SOURCE DOCUMENT:
************

Now, think about this: The rest that God is offering His children who have obeyed the Gospel call to repent and believe on Jesus is the same rest that God experienced at the end of the Creation Week. This was at the end of Day 6—after the creation of man, and before the Fall. (In the “Seven C’s” Timeline, this is after Creation, and before Corruption, right?)
What was that rest like? It was God’s delighted contemplation of the perfections of the heavens and the earth and all that filled them. This was the One Shining Moment of utter bliss and incomprehensible beauty, when all the created order was filled with the glory of God and reflected that glory back to Him in unstained, unbroken, unadulterated splendor! Perfect fellowship between God and Adam and Eve, exquisite beauty and harmony and fecundity of the created order, with all of the promise of an unfallen cosmos set to grow and mature with never-ending joy and gladness into greater heights of glory throughout the centuries! And this is the “rest” that God invites you into!
That “rest” that began on that Seventh Day is, as we shall see, a rest that still remains, six thousand years later. But it is also a rest that will never be touched by the corruption of sin and rebellion. This is why God says that those who refuse to unite faith with hearing will never be allowed to sully it.

************

PROVIDED RECORDS:
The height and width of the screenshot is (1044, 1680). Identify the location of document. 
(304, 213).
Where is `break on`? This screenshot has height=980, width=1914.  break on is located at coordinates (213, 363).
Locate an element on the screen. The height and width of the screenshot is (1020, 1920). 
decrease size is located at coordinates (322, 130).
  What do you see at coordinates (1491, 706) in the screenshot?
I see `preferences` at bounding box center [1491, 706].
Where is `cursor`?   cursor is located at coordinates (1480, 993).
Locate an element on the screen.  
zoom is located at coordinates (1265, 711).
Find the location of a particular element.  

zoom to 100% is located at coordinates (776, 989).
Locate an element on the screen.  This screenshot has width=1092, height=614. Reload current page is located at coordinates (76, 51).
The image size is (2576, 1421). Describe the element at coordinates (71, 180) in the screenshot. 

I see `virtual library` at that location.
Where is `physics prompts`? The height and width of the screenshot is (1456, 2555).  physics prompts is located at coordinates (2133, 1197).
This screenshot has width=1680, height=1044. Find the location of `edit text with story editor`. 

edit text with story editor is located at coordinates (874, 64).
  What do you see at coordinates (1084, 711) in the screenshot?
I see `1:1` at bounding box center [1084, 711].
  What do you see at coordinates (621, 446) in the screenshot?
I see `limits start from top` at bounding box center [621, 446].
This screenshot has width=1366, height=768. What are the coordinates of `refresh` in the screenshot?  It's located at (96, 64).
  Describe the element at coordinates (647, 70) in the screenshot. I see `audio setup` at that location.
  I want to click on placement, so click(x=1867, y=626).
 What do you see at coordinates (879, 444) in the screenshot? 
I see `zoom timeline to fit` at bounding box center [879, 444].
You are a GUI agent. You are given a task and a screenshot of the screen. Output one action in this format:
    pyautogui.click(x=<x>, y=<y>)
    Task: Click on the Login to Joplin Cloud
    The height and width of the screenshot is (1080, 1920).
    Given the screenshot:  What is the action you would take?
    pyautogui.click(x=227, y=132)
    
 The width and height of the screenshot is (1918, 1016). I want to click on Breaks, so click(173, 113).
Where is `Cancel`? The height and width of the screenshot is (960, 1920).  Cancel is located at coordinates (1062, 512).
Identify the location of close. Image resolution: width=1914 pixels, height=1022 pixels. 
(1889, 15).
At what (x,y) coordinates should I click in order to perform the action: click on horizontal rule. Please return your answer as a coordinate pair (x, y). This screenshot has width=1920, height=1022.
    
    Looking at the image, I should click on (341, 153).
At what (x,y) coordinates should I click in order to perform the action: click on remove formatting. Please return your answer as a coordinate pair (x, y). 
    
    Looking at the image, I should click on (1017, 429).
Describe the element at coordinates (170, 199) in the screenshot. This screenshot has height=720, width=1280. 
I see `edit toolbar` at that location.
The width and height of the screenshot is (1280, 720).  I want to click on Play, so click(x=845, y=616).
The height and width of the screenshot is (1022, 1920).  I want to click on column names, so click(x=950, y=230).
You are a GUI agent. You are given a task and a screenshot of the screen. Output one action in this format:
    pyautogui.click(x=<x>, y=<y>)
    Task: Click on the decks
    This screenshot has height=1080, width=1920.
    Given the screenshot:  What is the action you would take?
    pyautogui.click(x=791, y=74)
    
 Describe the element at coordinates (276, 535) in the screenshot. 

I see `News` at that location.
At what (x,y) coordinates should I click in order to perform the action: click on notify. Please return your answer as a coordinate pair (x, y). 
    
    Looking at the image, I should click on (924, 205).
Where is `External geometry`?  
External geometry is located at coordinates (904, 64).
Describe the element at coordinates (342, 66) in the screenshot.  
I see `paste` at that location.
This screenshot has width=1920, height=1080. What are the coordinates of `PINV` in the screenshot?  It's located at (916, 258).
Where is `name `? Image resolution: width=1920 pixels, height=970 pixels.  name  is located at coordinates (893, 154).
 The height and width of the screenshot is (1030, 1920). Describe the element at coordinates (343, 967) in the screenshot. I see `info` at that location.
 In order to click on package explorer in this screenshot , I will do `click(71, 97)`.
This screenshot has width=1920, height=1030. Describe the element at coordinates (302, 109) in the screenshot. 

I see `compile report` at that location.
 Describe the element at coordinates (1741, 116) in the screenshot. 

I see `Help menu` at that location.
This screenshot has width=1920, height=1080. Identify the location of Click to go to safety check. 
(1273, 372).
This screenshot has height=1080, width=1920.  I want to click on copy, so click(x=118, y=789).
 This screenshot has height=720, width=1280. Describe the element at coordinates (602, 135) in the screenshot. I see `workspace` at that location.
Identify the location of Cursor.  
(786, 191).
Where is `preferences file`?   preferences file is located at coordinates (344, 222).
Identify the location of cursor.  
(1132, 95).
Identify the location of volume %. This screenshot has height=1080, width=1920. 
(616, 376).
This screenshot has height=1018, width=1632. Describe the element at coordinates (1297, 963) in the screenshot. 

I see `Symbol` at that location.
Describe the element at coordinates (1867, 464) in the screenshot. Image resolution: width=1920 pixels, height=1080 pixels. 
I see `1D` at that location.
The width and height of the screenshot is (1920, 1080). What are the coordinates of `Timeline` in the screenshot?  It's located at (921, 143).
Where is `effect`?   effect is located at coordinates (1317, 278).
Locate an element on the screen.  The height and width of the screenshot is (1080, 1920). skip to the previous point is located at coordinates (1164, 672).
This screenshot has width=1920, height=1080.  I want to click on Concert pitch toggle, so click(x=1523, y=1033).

************

PROBLEM REQUIREMENTS: Continue the passage above about God's seventh-day rest, starting right after its final sentence.

RESULT:
The rest that God promises is a rest that cannot be ruined by the Fall of man’s rebellion; Adam and Eve poisoned and corrupted God’s Good creation by their sin, but the rest that God began on that Seventh Day has never been touched by the corruption of sin, and never will. And that is the rest that is promised to you, Christian, and you can be certain that you belong in this rest when your life is marked by obedient faith in Him.
This rest is only entered through obedient faith, and

II. This rest is only entered through CHRIST’S WORK (Hebrews 4:6 -10)

We are told in verses 6-9 that the rest that God began on the Seventh Day is still available to His people:
Hebrews 4:6–9 (LSB)
Therefore, since it remains for some to enter it, and those who formerly had good news proclaimed to them failed to enter because of disobedience, He again determines a certain day, “TODAY,” saying through David after so long a time just as has been said before, “TODAY IF YOU HEAR HIS VOICE, DO NOT HARDEN YOUR HEARTS.” For if Joshua had given them rest, He would not have spoken of another day after that. So there remains a Sabbath rest for the people of God.
You can see his logic in these verses—this promise of rest was not fulfilled when the Israelites entered the Promised Land under Joshua, because David promises it almost five hundred years after God’s people entered the land. (“If Joshua had given them the rest I am talking about, God wouldn’t have told David to keep promising it!”) So that rest still remains (v. 9); there is still the possibility of entering it. And what the New Testament reveals about that rest is that it is found in Christ:
Matthew 11:28–29 (LSB)
“Come to Me, all who are weary and heavy-laden, and I will give you rest. “Take My yoke upon you and learn from Me, for I am gentle and humble in heart, and you will find rest for your souls.”
And what we find here in our text tells us that the rest that Christ offers is the same rest that His Father offers. I take verse 10 of our text to be referring to Christ:
Hebrews 4:10 (LSB)
For the one who has entered His rest has himself also rested from his works, as God did from His.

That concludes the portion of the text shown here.